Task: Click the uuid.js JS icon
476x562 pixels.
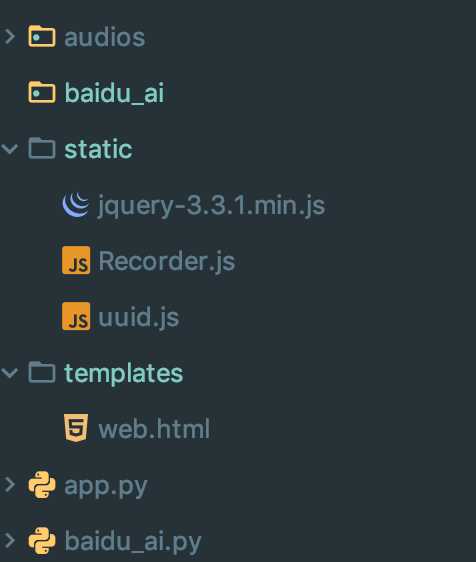Action: tap(76, 316)
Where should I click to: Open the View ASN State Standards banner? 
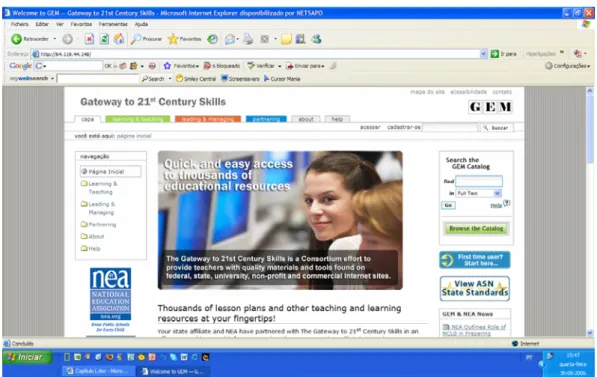[474, 288]
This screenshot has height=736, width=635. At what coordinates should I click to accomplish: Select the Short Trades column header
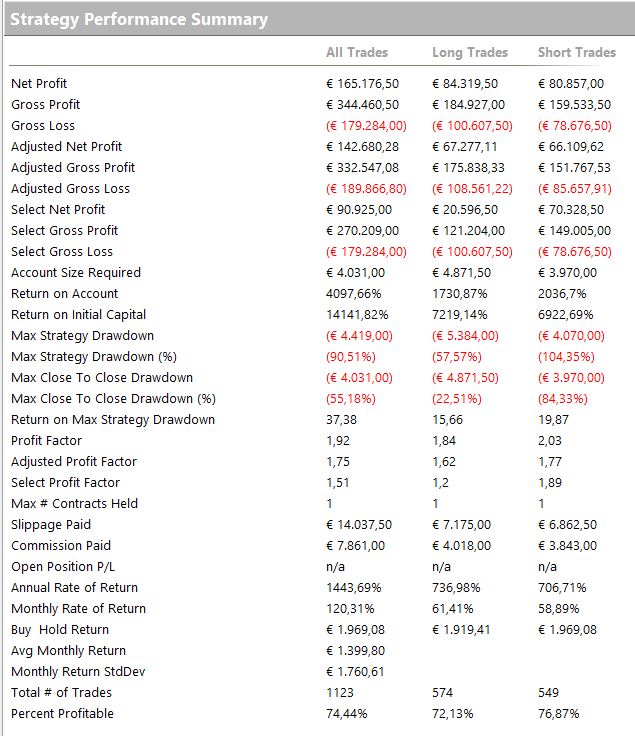577,52
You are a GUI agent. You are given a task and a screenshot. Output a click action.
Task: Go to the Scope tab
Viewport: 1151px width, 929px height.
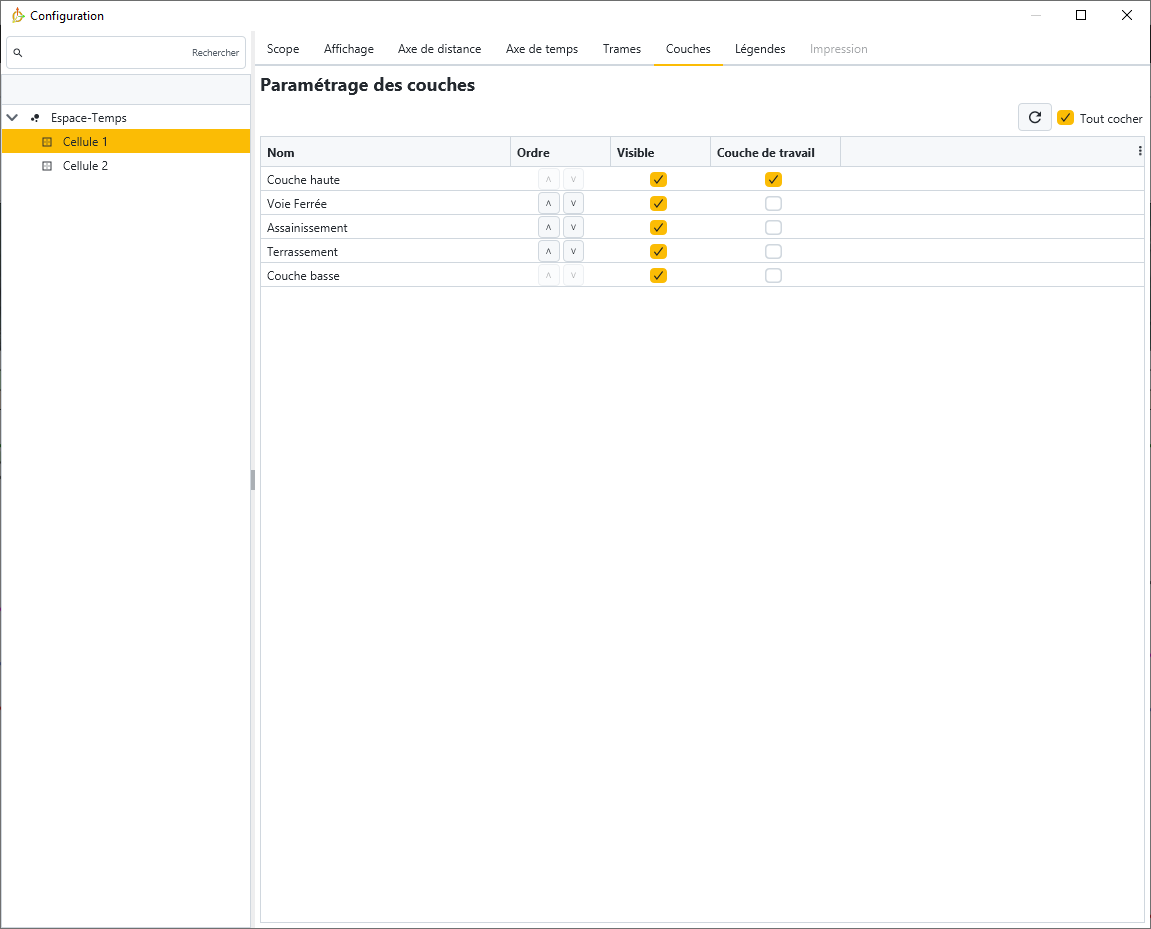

########################################

## Problem to work on
Output only the lines running from the line with "476x562 pixels." through the last line of the entries above, inclusive, with pictures excluded.

## Response to this exercise
476x562 pixels.
Action: tap(76, 316)
Where should I click to: Open the View ASN State Standards banner? 
[474, 288]
This screenshot has height=736, width=635. At what coordinates should I click to accomplish: Select the Short Trades column header
577,52
You are a GUI agent. You are given a task and a screenshot. Output a click action.
Task: Go to the Scope tab
Viewport: 1151px width, 929px height.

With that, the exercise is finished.